• [Aim of the task]
An exact copy of every entry is what's needed, so please transcribe them all.

Stored data
=======

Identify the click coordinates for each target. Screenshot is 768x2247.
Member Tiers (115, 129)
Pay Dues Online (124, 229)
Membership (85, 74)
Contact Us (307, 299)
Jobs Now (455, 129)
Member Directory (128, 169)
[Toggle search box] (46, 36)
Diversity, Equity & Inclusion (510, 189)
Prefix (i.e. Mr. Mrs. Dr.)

=======

• [Output]
Identify the click coordinates for each target. Screenshot is 768x2247.
Member Tiers (115, 129)
Pay Dues Online (124, 229)
Membership (85, 74)
Contact Us (307, 299)
Jobs Now (455, 129)
Member Directory (128, 169)
[Toggle search box] (46, 36)
Diversity, Equity & Inclusion (510, 189)
Prefix (i.e. Mr. Mrs. Dr.)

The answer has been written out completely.